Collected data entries

◆ ◆ ◆ ◆ ◆

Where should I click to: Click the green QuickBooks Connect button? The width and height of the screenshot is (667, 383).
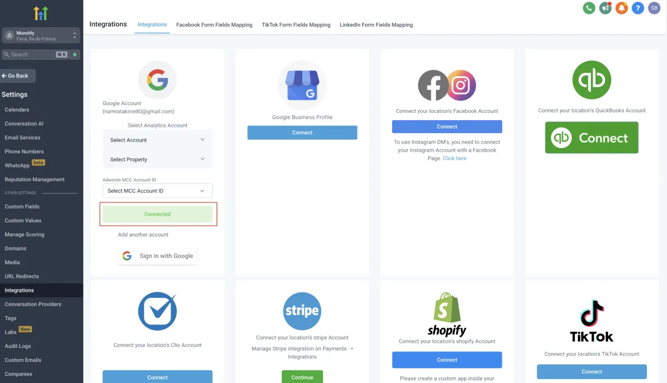pos(591,138)
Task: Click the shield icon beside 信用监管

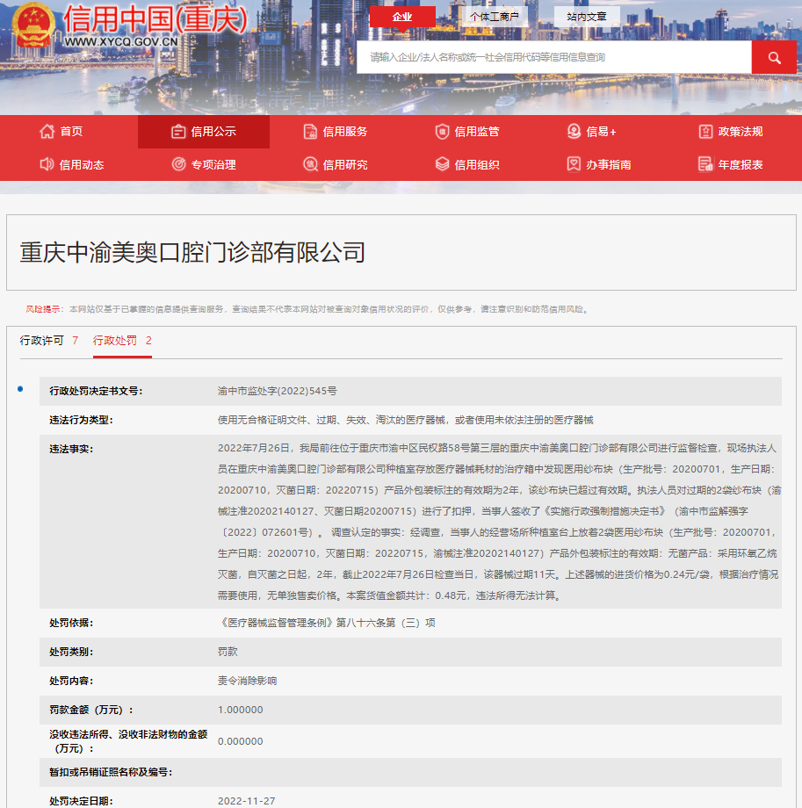Action: [x=442, y=132]
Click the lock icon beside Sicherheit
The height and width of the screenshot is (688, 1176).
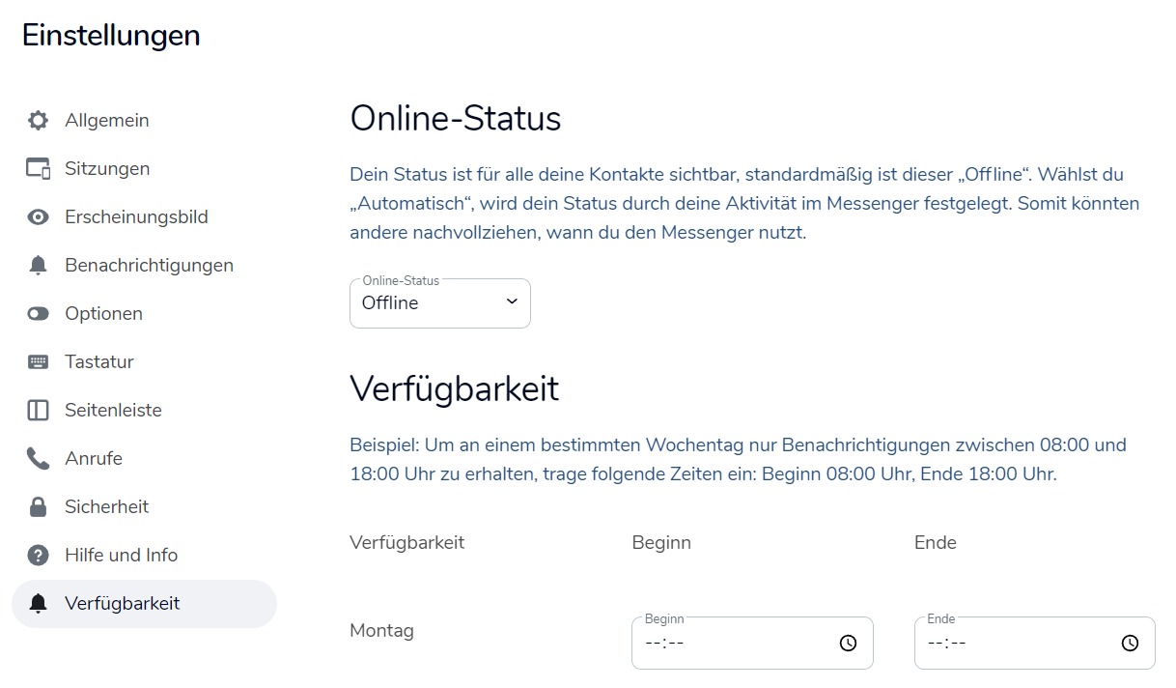pos(38,507)
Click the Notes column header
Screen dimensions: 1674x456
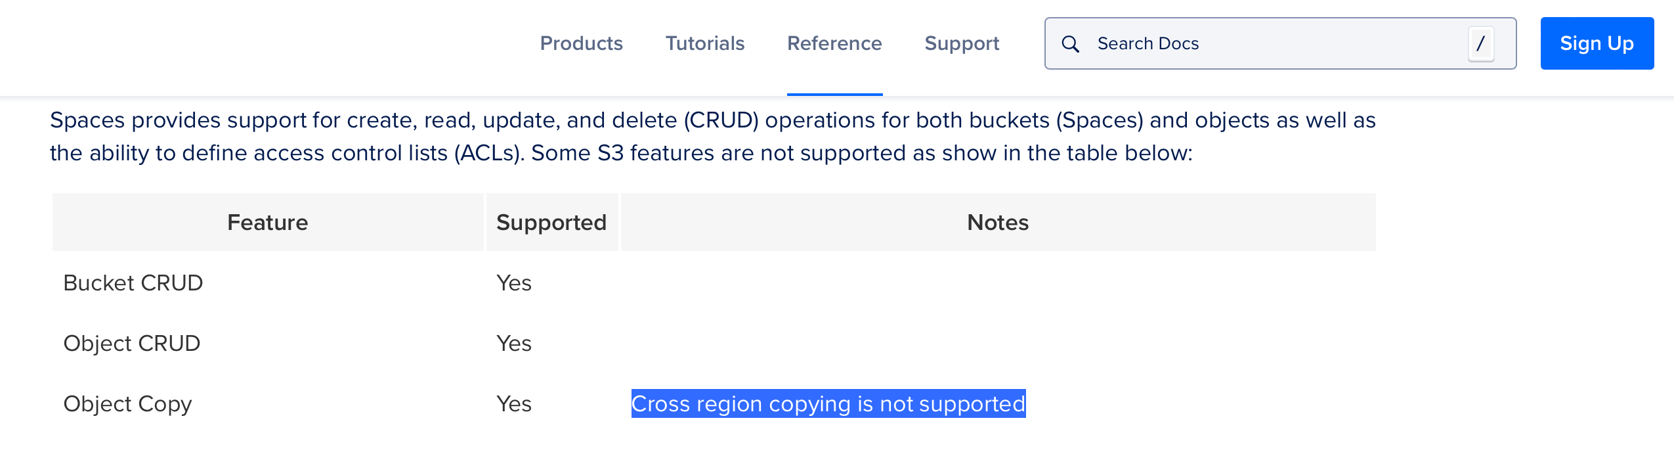997,222
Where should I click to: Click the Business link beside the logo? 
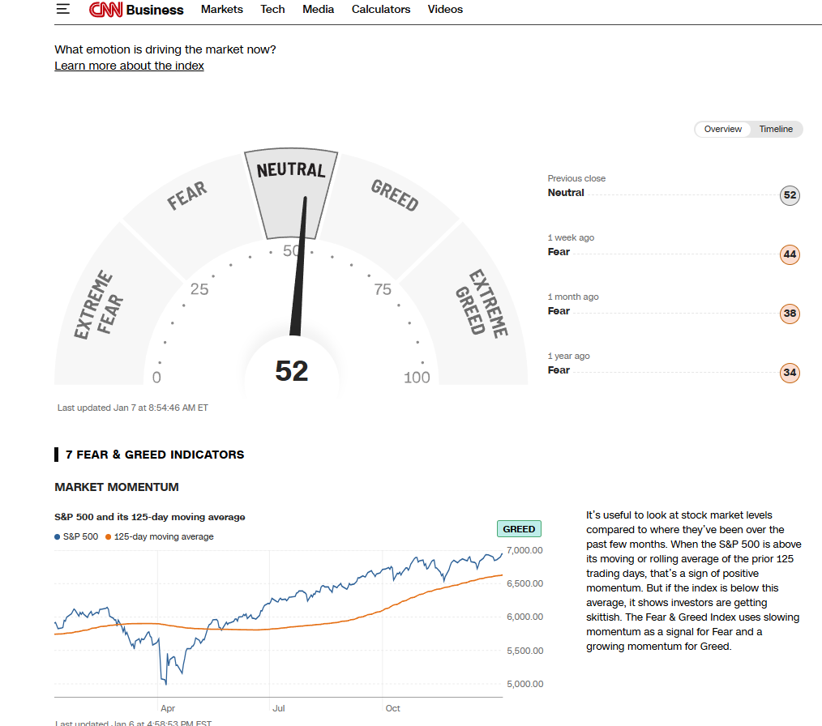tap(155, 10)
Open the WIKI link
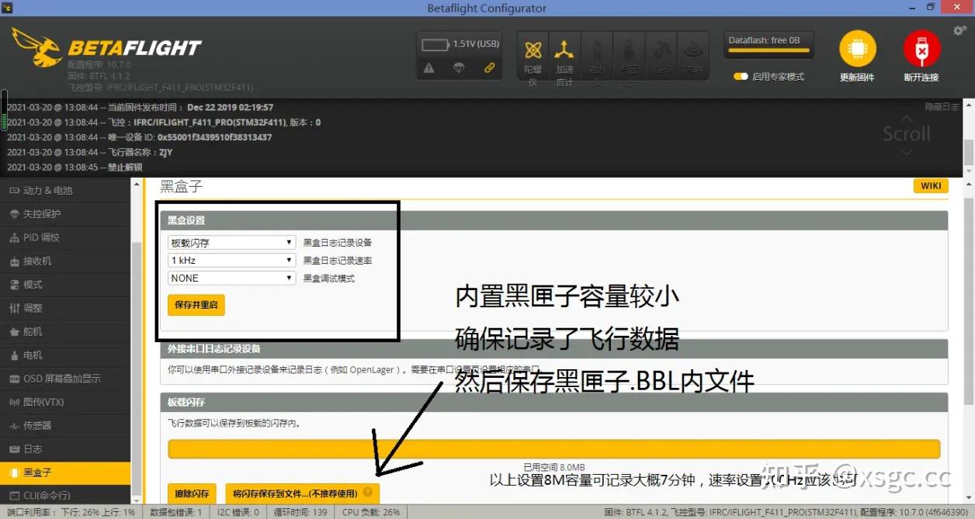Viewport: 975px width, 519px height. pos(930,185)
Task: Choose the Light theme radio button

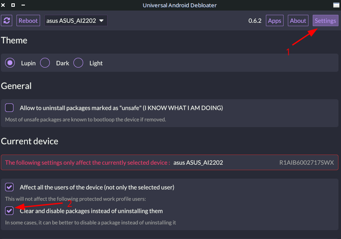Action: pyautogui.click(x=78, y=63)
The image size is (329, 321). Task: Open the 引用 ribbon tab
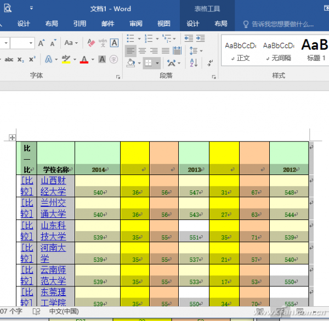click(80, 24)
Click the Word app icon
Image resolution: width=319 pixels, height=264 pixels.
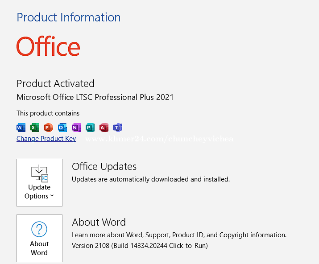pyautogui.click(x=21, y=128)
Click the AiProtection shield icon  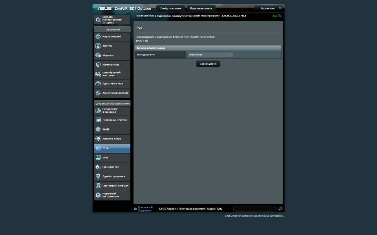tap(98, 65)
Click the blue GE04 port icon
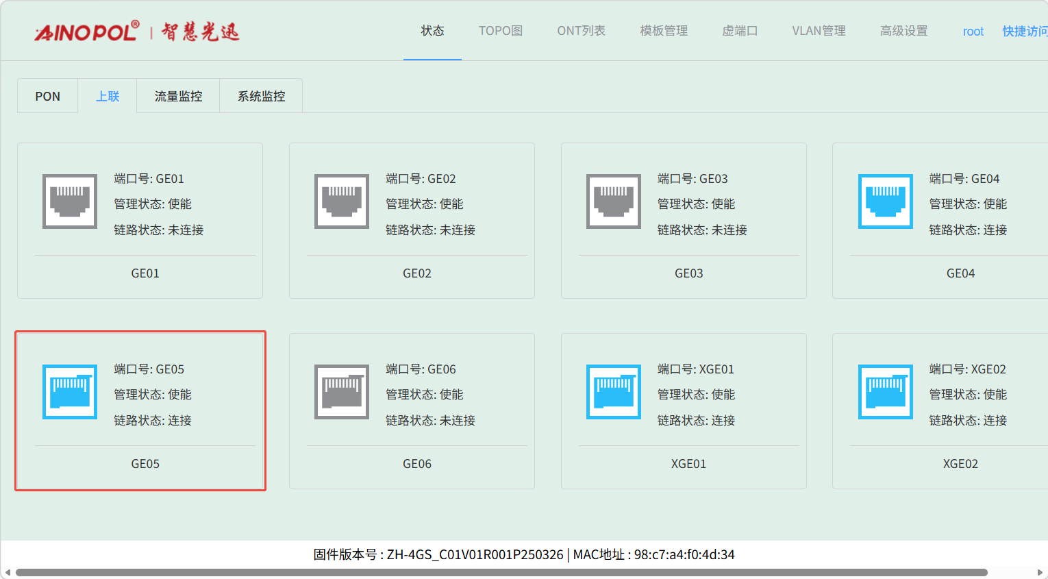This screenshot has height=579, width=1048. tap(886, 201)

◆ ◆ ◆ ◆ ◆

▸ EXERCISE: Start at the top of the entries and repeat each line exactly, ending at the line that contains "Click the Word app icon". Pictures are not part of the copy.

▸ SOLUTION FOR THIS PROBLEM:
Where should I click to: Click the green QuickBooks Connect button? The width and height of the screenshot is (667, 383).
pos(591,138)
Task: Click the shield icon beside 信用监管

Action: [x=442, y=132]
Click the lock icon beside Sicherheit
The height and width of the screenshot is (688, 1176).
pos(38,507)
Click the Notes column header
Screen dimensions: 1674x456
997,222
Where should I click to: Click the Business link beside the logo? 
tap(155, 10)
Open the WIKI link
Viewport: 975px width, 519px height. pos(930,185)
Task: Choose the Light theme radio button

Action: pyautogui.click(x=78, y=63)
The image size is (329, 321). Task: Open the 引用 ribbon tab
click(80, 24)
Click the Word app icon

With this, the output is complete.